The Cube's building process cuts carbon emissions by up to 50 percent.

Researchers from the Technical University of Dresden alongside experts from German architecture firm Henn are developing the world's first carbon concrete building, a report from Dezeen explains. The team behind the project will use a novel method to reinforce the building's concrete with carbon fibers rather than steel rods, as part of a German Federal Ministry of Education and Research-funded research project aimed at developing construction innovations called "C³ - Carbon Concrete Composite".



Reducing construction CO2 emissions by up to 50%

The building, dubbed The Cube, is currently under construction at the TU Dresden University campus. Henn says that its carbon concrete material is four times stronger than traditional concrete at the same time as being four times lighter, due to the reduced requirement for extra structural sections.

The newly developed carbon concrete allows for the same structural strength while using far less concrete. "With this new building material, the light yet robust carbon fibers allow for flexible and resource-saving construction. The conversion to this innovative material can reduce CO2 emissions from construction up to 50%," Henn explains on its website.

A 'radical rethinking' of architecture

Specifically, the concrete used for The Cube will be strengthened with carbon fiber yarn, which is made by extracting almost pure carbon crystals via a process of thermal decomposition known as pyrolysis. The yarn is then woven into a mesh that the concrete is poured onto before setting. As the carbon fiber doesn't rust, the carbon concrete is also more durable over a longer period than steel rod-strengthened concrete. As structures can be much thinner due to the lack of steel rods — which often require more thickness to prevent water penetration — Henn says that this will enable "a future architecture where environmentally conscious design is paired with formal freedom and radical rethinking of the most basic architectural elements."

As such, The Cube will feature a roof that folds to become a wall as well, allowing wall and roof to "functionally merge into one another as an organic continuum," Henn says. Such projects are opening up not only a new form of architectural design but also a method for construction that causes much less damage to the environment.

| SHORT EXERCISE A |
Answer these questions using the carbon concrete text:
(i) On which campus is The Cube being built?
(ii) What is the name of the thermal decomposition process that extracts the carbon crystals?
(iii) What does the roof of The Cube fold to become?
The records below are unrelated to the carbon concrete text.

| THE INPUT |
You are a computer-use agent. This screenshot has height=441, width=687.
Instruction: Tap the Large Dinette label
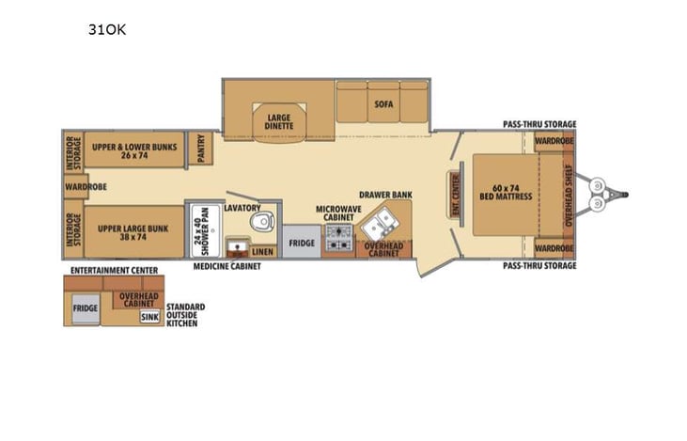[x=279, y=121]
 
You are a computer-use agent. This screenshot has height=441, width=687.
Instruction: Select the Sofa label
[x=383, y=104]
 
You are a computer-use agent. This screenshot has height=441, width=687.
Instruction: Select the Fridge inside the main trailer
[x=301, y=243]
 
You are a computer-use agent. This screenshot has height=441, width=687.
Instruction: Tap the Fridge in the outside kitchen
[x=86, y=308]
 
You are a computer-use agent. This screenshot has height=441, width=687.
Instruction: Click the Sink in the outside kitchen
[x=149, y=317]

| SHORT EXERCISE B |
Rewrite the records, starting with the first line of the records and going on through the line containing "[x=383, y=104]", with their requests included. Multiply each coordinate in the answers by 2.35 and round it to a whole number, with halves rounding up. Leave out the pictures.

| FULL RESPONSE A |
(i) The TU Dresden University campus.
(ii) Pyrolysis.
(iii) A wall.

| FULL RESPONSE B |
You are a computer-use agent. This screenshot has height=441, width=687.
Instruction: Tap the Large Dinette label
[x=656, y=284]
 
You are a computer-use agent. This screenshot has height=441, width=687.
Instruction: Select the Sofa label
[x=900, y=244]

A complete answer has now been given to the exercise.